* What this task involves: Reproduce every one of the entries below word for word, omitting the pictures.

>> BEGIN Material for the task

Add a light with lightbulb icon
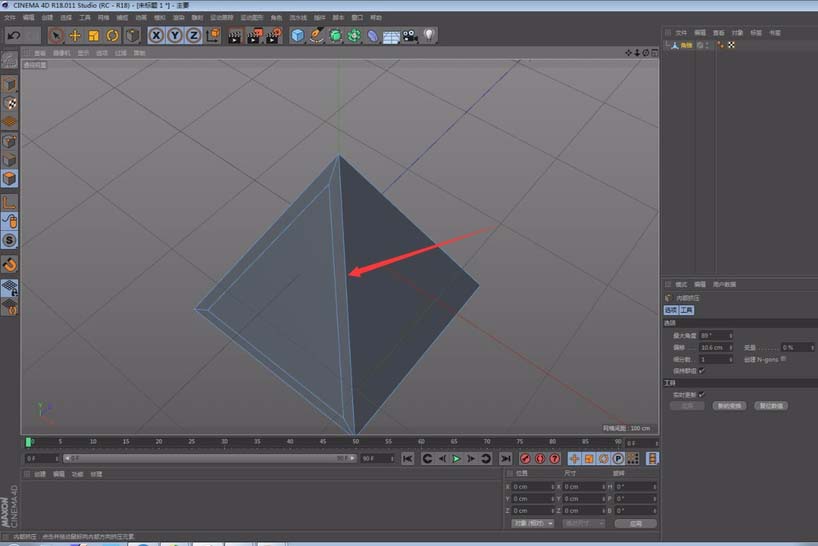Screen dimensions: 818x546 coord(428,35)
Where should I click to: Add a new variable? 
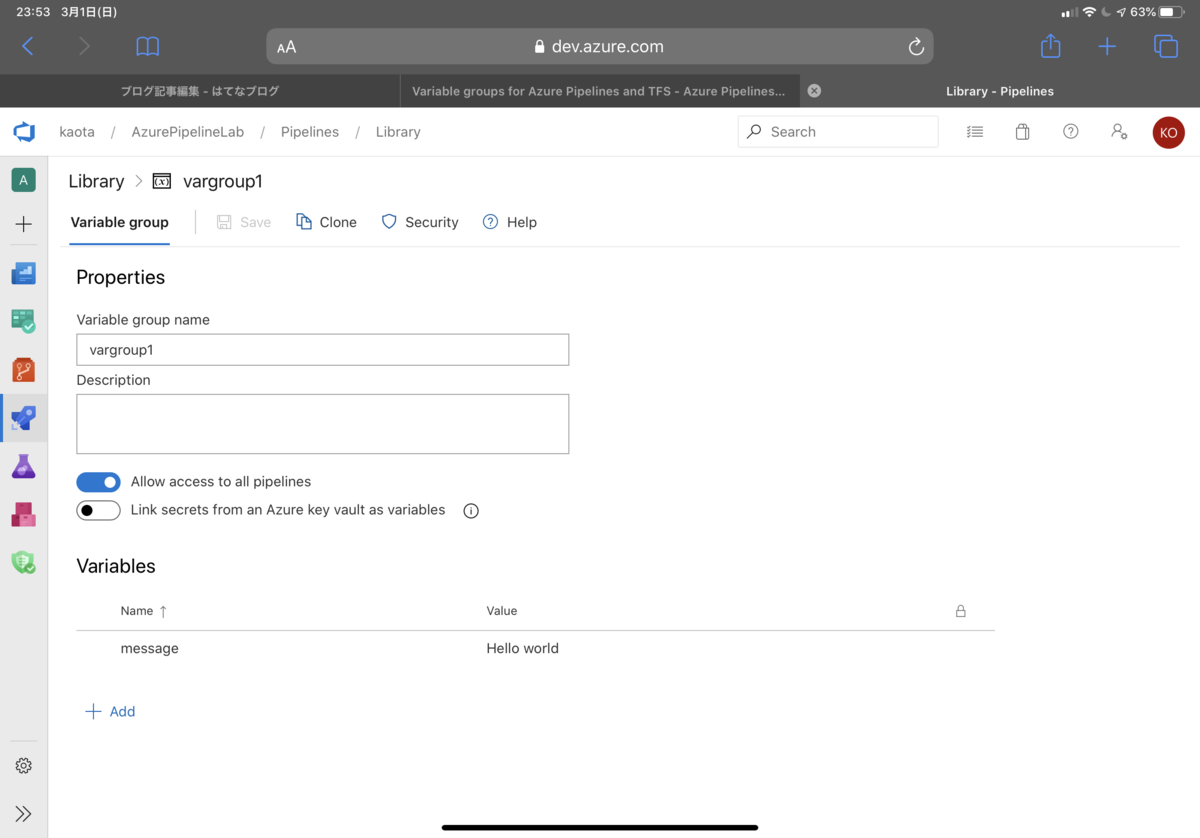click(110, 711)
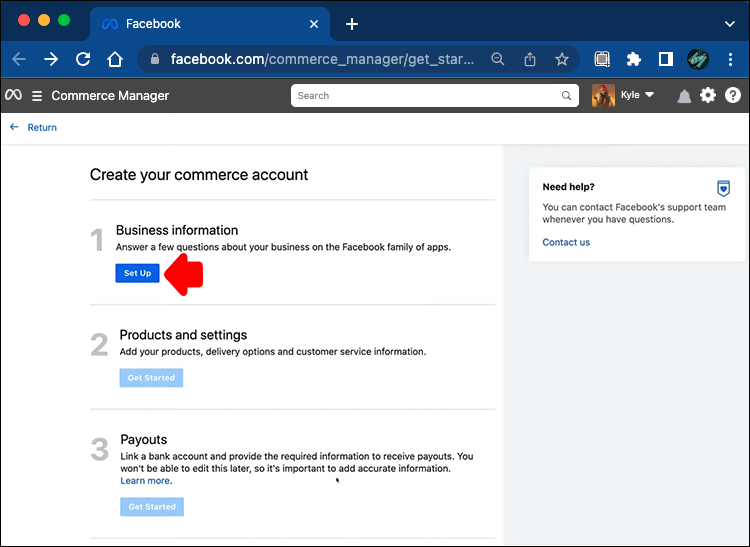750x547 pixels.
Task: Click Set Up for Business information
Action: (x=137, y=273)
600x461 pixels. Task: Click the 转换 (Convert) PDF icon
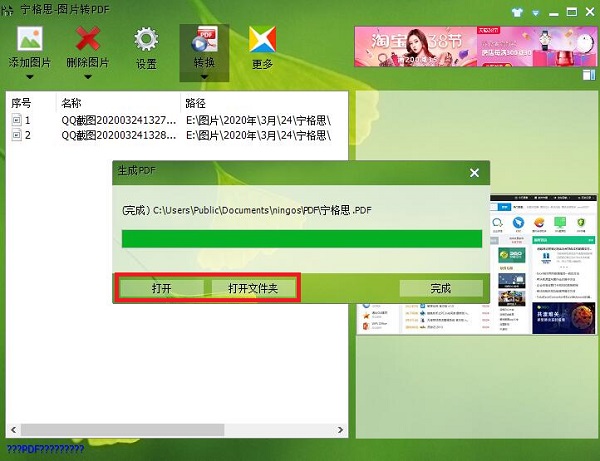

>> END Material for the task

* Full solution:
Add a light with lightbulb icon
Screen dimensions: 818x546 coord(428,35)
Where should I click to: Add a new variable? 
click(110, 711)
750x547 pixels.
Task: Click Set Up for Business information
Action: (x=137, y=273)
600x461 pixels. Task: Click the 转换 (Convert) PDF icon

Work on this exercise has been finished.